One of the best ways to do both is to place markings on the actual homes being searched to let other responders know information about the building or area quickly. If you recognize the markings, you can tell whether a home is safe to enter, when a search took place, by whom, and how many live or dead victims were removed.

Instructions for an INSARAG Marking

  1. To start an INSARAG marking, you make a 1-meter square box (roughly 3’ by 3’) with spray paint near the front door or entry point.
  2. If the building is safe to enter, mark inside the box with “GO”, otherwise “NO GO.”
  3. Write the team name and start time below that inside the box.
  4. Write the finish time of the inspection inside the box.
  5. Hazard information goes above the box and missing persons (if known) below the box.
  6. Live victims removed go left of the box and dead victims go to the right.
  7. When the search and inspection are complete, put a circle around all the information.
  8. When the team is certain there are no more victims, place a horizontal line through the circle and box.

What INSARAG Markings Mean for Preppers

You can read these markings if you know what the different positions mean. You could know if an area has been searched, and specific numbers of people and victims evacuated. You could learn who is doing the searches and even how long it takes them to do one.
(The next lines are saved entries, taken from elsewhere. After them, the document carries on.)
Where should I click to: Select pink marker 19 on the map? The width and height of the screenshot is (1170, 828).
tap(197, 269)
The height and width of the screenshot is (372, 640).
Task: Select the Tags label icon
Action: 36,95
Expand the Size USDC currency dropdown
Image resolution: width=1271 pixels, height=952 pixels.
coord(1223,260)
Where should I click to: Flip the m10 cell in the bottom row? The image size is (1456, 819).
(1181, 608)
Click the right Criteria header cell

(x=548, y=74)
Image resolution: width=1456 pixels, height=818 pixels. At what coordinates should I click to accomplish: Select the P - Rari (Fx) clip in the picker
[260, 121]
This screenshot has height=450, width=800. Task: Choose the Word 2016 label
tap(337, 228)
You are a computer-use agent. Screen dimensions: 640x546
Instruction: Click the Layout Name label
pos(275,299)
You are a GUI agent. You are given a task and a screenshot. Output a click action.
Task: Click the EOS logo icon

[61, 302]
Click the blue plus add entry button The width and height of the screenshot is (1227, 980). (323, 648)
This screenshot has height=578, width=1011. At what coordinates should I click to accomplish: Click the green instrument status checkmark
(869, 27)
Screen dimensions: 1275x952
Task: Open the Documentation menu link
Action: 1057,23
The interesting thing about any search and rescue marking is that once you know how to read them, you could also choose to write them in extreme situations.

Marking your home with the appropriate search and rescue marking depending on the circumstance could help you avoid encounters and ‘hide in plain sight’. Making your house to appear as if it has already been searched and cleared and/or too dangerous to enter could let your house be skipped over. This could help you avoid military encounters or being forcefully evacuated without any confrontation.

If you do need help or assistance, it would probably not be wise to put a search and rescue tag at your front door.

Which Search and Rescue Marking to Choose

There are two types of search and rescue marking to use, and it is best to know both types. Their use is split up by geography pretty well, with the FEMA markings being used in the US. INSARAG markings are used in the rest of the NATO nations.

If you live in or happen to be traveling to a nation with a different marking system, it would be good to know what the markings mean. If for some reason another country’s forces or search and rescue squads were working in a foreign country, they may still use their conventional markings.

The Final Word

Knowledge can be a powerful tool when SHTF, and being able to avoid conflict and confrontation can be an invaluable asset. You can also learn about the US marking system, the FEMA Urban Search and Rescue Markings. While I would be much more likely to use these markings, the INSARAG marking system could still come in handy, even if you live in the US.